▶ TRECHO DO DOCUMENTO:
☆ ☆ ☆ ☆ ☆

Foram muitos os sinais. E mesmo assim continuamos a desmatar, maltratar, extrair, queimar, abusar, saquear, arrancar, torturar, massacrar e matar. Temos sido predadores da terra até virarmos reféns de nossa própria ganância e ignorância. É hora de mudar!

A Serra do Curral é o maior patrimônio paisagístico e ambiental de Belo Horizonte e região. Trata-se do elemento central do brasão da capital mineira, desde sua fundação. Da colina que se destaca na paisagem da região. Do ecossistema que, apesar de maltratado nas últimas décadas, concentra quase 40 espécies de animais e plantas ameaçadas de extinção, abriga nascentes, plantas medicinais, espécies vegetais e animais das mais belas e diversas. A Serra do Curral é um bem raro, que simboliza não só um lugar, mas a cultura que marca a memória de um povo como referência. E um povo sem referência, é um povo sem alma.

☆ ☆ ☆ ☆ ☆

[Dados de localização por coordenadas de pixel]
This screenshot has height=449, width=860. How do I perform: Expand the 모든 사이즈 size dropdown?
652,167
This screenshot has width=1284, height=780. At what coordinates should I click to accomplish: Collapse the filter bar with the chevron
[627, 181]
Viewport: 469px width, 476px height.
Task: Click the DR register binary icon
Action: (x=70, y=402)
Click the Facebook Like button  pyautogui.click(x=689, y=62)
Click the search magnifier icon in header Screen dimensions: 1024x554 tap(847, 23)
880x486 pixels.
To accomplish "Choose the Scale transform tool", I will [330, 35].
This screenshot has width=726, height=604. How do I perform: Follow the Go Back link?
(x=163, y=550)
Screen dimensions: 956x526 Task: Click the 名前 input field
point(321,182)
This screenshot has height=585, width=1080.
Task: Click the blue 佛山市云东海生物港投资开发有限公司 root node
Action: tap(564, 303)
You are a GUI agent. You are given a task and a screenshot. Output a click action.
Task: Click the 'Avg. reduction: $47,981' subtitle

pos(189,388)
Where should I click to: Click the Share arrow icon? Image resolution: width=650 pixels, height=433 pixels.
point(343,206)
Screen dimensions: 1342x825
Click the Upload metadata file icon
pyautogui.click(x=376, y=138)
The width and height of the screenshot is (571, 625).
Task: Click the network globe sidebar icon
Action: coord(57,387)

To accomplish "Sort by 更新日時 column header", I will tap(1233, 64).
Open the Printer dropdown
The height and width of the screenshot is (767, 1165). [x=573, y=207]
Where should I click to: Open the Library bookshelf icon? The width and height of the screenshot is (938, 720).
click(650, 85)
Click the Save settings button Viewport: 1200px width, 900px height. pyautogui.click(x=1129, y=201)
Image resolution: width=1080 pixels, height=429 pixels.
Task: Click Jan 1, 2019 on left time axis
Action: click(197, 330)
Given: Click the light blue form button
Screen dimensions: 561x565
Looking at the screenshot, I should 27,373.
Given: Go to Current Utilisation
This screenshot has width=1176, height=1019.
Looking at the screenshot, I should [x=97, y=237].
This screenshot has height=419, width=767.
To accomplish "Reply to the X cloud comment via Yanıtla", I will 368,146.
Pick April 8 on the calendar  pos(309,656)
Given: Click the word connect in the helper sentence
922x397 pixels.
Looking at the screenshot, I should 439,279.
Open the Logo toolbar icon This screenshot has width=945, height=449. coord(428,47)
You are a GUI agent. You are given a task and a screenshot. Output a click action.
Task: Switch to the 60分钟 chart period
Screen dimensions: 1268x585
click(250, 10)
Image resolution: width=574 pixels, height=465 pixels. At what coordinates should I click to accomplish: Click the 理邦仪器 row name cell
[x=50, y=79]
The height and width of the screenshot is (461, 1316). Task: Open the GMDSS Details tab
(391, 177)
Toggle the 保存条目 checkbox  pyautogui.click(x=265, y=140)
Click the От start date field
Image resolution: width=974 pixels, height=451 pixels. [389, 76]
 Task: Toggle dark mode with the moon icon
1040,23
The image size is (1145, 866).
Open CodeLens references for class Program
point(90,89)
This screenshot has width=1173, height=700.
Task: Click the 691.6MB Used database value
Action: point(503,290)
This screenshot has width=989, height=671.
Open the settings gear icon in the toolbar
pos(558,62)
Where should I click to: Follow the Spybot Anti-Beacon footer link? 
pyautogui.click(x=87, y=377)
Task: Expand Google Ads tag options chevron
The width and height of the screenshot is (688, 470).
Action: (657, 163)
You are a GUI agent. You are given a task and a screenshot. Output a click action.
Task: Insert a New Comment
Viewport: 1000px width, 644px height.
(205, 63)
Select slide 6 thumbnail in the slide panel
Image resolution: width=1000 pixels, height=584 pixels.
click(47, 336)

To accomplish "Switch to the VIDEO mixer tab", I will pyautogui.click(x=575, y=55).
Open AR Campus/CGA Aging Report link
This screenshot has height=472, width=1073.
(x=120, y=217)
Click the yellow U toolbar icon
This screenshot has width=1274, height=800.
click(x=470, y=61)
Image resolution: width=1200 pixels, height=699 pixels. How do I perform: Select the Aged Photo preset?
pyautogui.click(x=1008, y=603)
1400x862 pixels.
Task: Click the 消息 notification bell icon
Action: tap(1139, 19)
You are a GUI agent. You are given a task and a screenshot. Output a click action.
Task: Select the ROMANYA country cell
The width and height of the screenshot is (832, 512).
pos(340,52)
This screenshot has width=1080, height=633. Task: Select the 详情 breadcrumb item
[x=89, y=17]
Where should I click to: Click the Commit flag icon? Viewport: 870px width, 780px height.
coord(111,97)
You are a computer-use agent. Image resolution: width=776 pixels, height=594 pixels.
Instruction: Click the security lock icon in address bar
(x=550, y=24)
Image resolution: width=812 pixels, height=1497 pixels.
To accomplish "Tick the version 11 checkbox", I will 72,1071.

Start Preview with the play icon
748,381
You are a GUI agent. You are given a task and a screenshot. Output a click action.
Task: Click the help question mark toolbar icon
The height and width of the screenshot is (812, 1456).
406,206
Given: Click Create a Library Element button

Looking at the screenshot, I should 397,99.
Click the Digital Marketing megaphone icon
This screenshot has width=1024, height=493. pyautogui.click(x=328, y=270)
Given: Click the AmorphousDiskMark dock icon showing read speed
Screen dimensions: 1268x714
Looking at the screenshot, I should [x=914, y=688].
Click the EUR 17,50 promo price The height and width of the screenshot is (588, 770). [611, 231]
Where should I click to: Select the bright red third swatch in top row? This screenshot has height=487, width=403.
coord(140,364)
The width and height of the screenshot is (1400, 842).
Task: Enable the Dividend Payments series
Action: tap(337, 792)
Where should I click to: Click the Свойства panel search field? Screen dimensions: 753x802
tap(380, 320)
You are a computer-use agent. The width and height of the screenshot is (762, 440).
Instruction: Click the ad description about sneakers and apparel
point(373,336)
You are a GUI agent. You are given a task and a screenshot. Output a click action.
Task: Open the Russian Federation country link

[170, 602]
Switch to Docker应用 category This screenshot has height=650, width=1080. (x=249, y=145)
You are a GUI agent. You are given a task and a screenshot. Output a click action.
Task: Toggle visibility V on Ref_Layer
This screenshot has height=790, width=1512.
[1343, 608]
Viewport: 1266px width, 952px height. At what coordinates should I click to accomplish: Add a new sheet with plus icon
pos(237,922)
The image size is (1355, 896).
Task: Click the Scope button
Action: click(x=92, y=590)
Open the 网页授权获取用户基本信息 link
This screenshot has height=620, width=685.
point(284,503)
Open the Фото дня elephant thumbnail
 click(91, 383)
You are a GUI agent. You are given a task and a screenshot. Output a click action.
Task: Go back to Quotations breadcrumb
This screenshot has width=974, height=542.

☆ ☆ ☆ ☆ ☆

▶ LISTA DE TAREFAS:
A - Traduza para o inglês esta frase do texto sobre a Serra do Curral: "A Serra do Curral é o maior patrimônio paisagístico e ambiental de Belo Horizonte e região."
B - Reproduza fielmente o trecho do texto sobre a Serra do Curral entre "A Serra do Curral é o" e "povo sem alma.", inclusive.

▶ RESPOSTAS DO EXERCÍCIO:
A - The Serra do Curral is the greatest landscape and environmental heritage of Belo Horizonte and the surrounding region.

B -
A Serra do Curral é o maior patrimônio paisagístico e ambiental de Belo Horizonte e região. Trata-se do elemento central do brasão da capital mineira, desde sua fundação. Da colina que se destaca na paisagem da região. Do ecossistema que, apesar de maltratado nas últimas décadas, concentra quase 40 espécies de animais e plantas ameaçadas de extinção, abriga nascentes, plantas medicinais, espécies vegetais e animais das mais belas e diversas. A Serra do Curral é um bem raro, que simboliza não só um lugar, mas a cultura que marca a memória de um povo como referência. E um povo sem referência, é um povo sem alma.